Glass Clarity: Clear glass allows drinkers to examine a wine’s “legs” (the French refer to it as “tears”) that trace their way down the glass, an alleged indicator of the wine’s quality. Theoretically the more legs, the better the wine. It also helps the drinker best to see the color of the wine, which imparts information on the wine, such as its age.

Size: The “breathing space” and swirling room (swirling moistens a larger surface area, increasing the evaporation, and thus the intensity of the aroma) is dictated by the personality of the wine. Reds require larger glasses and most whites (other than the most complex, which also warrant larger glasses) call for medium-sized ones.

 

 

1   Manufacturer

2   Style/Pattern

3   Price

4   Uses

5   Sommelier’s Comments

6   Availability

 

 

Spiegelau Line: Vino Grande

Burgundy glass

$49.95 (set of 6)

Red wine (Pinot Noir/Burgundy)

“This is a good, all-around useful glass.”

Wine Enthusiast in Elmsford

 

   

Riedel Line: Vinum

Stemware

$20

White wine

“The glass is properly shaped to bring the bouquet and taste of many white wines to the casual enthusiast. This is a good generic choice for white wine.”

Neiman Marcus, The Westchester, in White Plains; Wine Enthusiast in Elmsford; Zachys Wine & Liquor in Scarsdale

 

Riedel Line: “O”

Stemless

$25 (set of two)

Red wine

“It’s not for the traditionalist. Something seems to be missing.”
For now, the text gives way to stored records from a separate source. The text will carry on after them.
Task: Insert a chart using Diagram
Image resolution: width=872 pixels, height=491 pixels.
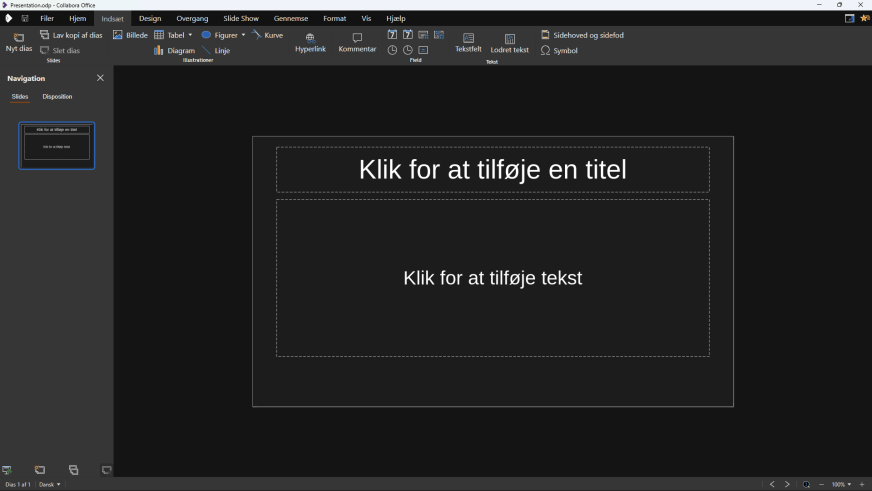Action: click(174, 50)
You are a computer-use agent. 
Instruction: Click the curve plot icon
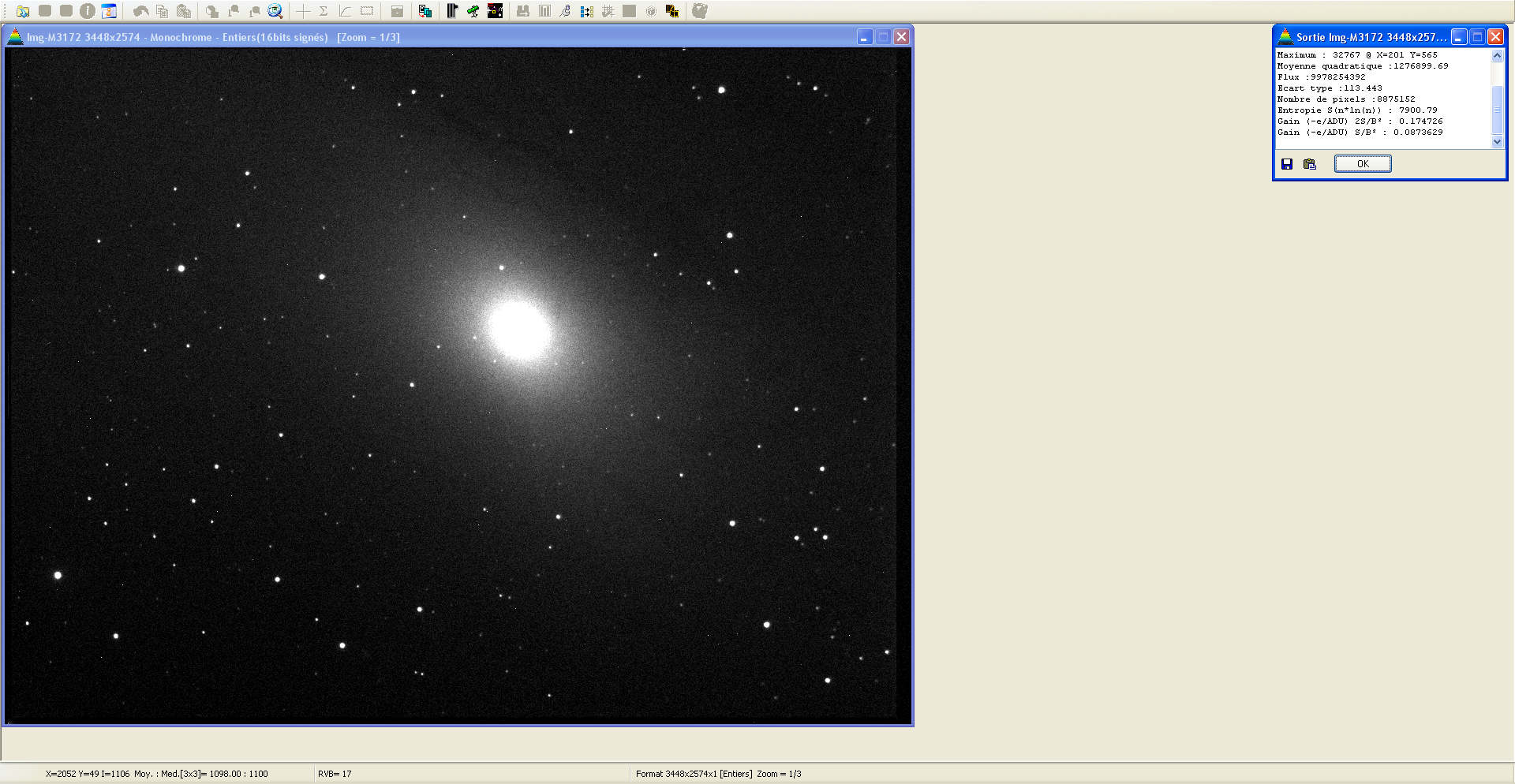(x=345, y=11)
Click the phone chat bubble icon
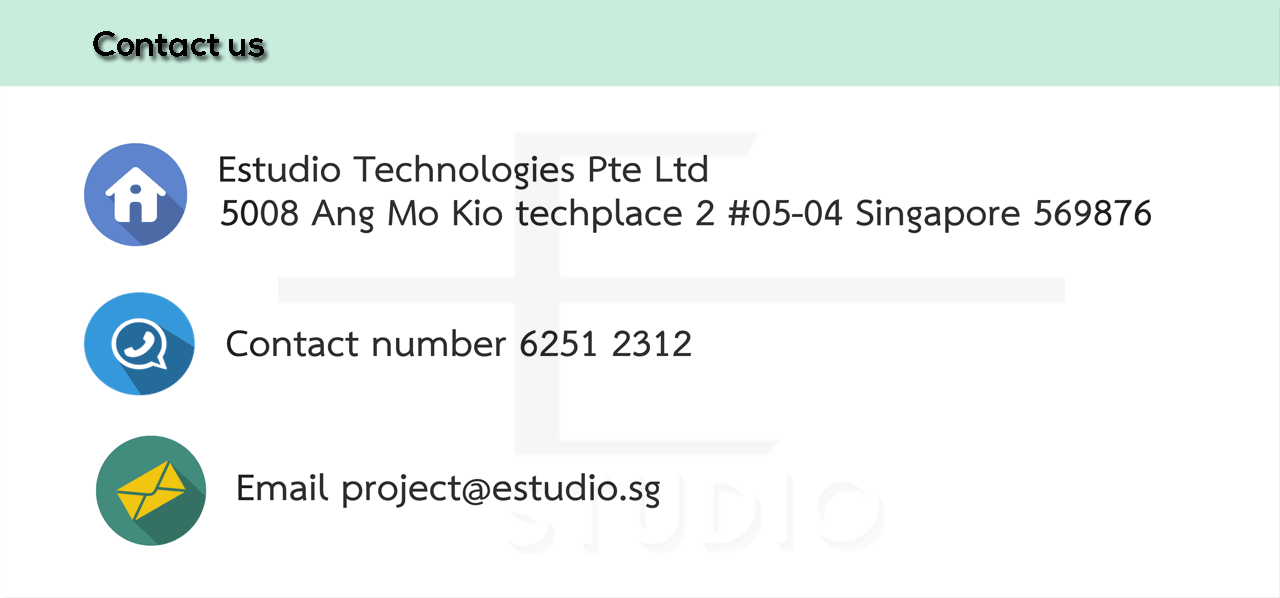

Neiman Marcus, The Westchester, in White Plains; Wine Enthusiast in Elmsford

 

   

Neiman Marcus’s Own

Contemporary

$18

Red wine

“This is fine for a casual glass of wine with dinner but not for savoring a fine wine.”

Sold exclusively at Neiman Marcus, The Westchester, in White Plains

 

 

 

Crate & Barrel’s Own

Claudette Goblet

$12.95

White wine

“While this is quite charming, I wish there was greater depth to the bowl for the aroma to swirl its way up to the nose.”

Crate & Barrel, The Westchester, in White Plains

 

 

   

Baccarat Crystal

“Onde” Goblet #2

$80

White wine

“It would be difficult to swirl the wine in this shape.”

Neiman Marcus, The Westchester, in White Plains; Michael C. Fina in New York City

 

 

Varga Crystal

Avignon, Raspberry Hock

$280

Red or white wine

“Though beautiful, this glass diverts the emphasis from the wine experience.”

Neiman Marcus, The Westchester, in White Plains

 

 

   

Riedel Line: Sommelier

Syrah/Shiraz

$68.95

Rhone wines

“This hand-made glass is top of the line for its purpose.”

Wine Enthusiast in Elmsford

 

 

William Yeoward crystal

“Fern”

$240

Red Wine

“This goblet is beautiful for display or for using on very special occasions when the nuances of the wine are not as important as the elegance of the table.”

Neiman Marcus, The Westchester, in White Plains; www.williamyeoward.com

 

 

   

Juliska

Isabella, large goblet, green tint

$52

White Wine

“Decorative and plausible for casual dinner wine, but not for a serious wine experience.”

Neiman Marcus, The Westchester, in White Plains; Michael C. Fina in New York City; www.juliska.com

 

 

Crate & Barrel’s Own

Vineyard Cabernet

$10.95

Red wine 

“Don’t let the price fool you. This Vineyard Cabernet glass is a good example of an effective, simple, full bowl.”